| EXTRACT TO READ |
= = =

# TiVo gear - lots of it



## tracypie (Jun 11, 2010)

Hello TiVo fans!
I am a former TiVo employee, where I worked for almost 10 years. In an effort to put all of the stuff I accumulated over the years to good use; and be loved and coveted by another lover of TiVo, I decided to put up my prized TiVo memorabilia on eBay for charity auction today. There are a total of 63 items. I do not have the time to sell everything piecemeal, therefore, I am selling it in one big lot.

eBay search under TiVo Stuff or my seller id tracypies

Some cool items and collector's items that are on the auction block are: TiVo watches (2), Cycling jersey's from Waves to Wine teams (2), lunch box, etched water glasses, and a lot of original clothing with the tags still on or never worn.

Might only want some of it? Feel free to team up with someone and split your winnings should you be the highest bidder. Remember, 100% of this is going to charity.
(and yes, of course I kept a few items for myself as a reminder of all of the fond memories I had over the years).

Feel free to pass this along to anyone else who you think might be interested.

I'll also be posting on Facebook and Twitter.

Best to you and may the best bidder win!:up:
Tracy


----------



## tiassa (Jul 2, 2008)

Can you post a link to the auction?


----------



## orangeboy (Apr 19, 2004)

tiassa said:


> Can you post a link to the auction?


I found it here: http://cgi.ebay.com/TiVo-Stuff-/190...ltDomain_0&hash=item2c54f47adc#ht_1722wt_1137


----------



## tracypie (Jun 11, 2010)

Hi, sorry, I didn't have enough posts to post the link. You have to post 5 times or something before you can post links. You got it right though. 
Thanks for posting. Only 18hrs left on the auction. FYI - it has met the reserve of $100 and that's where it's at right now. 

Remember 100% going to charity through eBay Giving Works.

Also, shipping is quoted at $75 because it's 26lbs of stuff. But if I can ship it cheaper, I will reimburse the difference. I don't imagine it will be cheaper than $50 to ship. Bay Area residents can arrange to pick it up.

Cheers and thanks again Orangeboy for posting the link.

Best,
Tracy


----------

= = =

| DATA BLOCK |
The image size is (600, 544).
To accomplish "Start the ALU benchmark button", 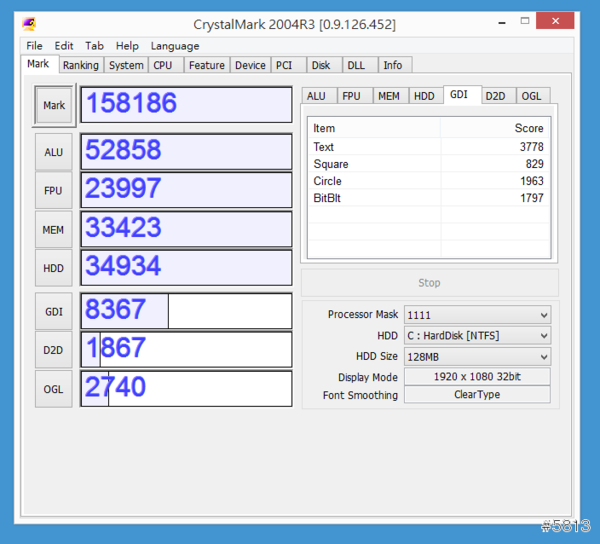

= = =

| GIVEN PROBLEM |
Please copy out, word for word, the passage of the TiVo gear thread starting with "Hi, sorry, I" and going on through "posting the link.".

| SOLUTION BELOW |
Hi, sorry, I didn't have enough posts to post the link. You have to post 5 times or something before you can post links. You got it right though. 
Thanks for posting. Only 18hrs left on the auction. FYI - it has met the reserve of $100 and that's where it's at right now. 

Remember 100% going to charity through eBay Giving Works.

Also, shipping is quoted at $75 because it's 26lbs of stuff. But if I can ship it cheaper, I will reimburse the difference. I don't imagine it will be cheaper than $50 to ship. Bay Area residents can arrange to pick it up.

Cheers and thanks again Orangeboy for posting the link.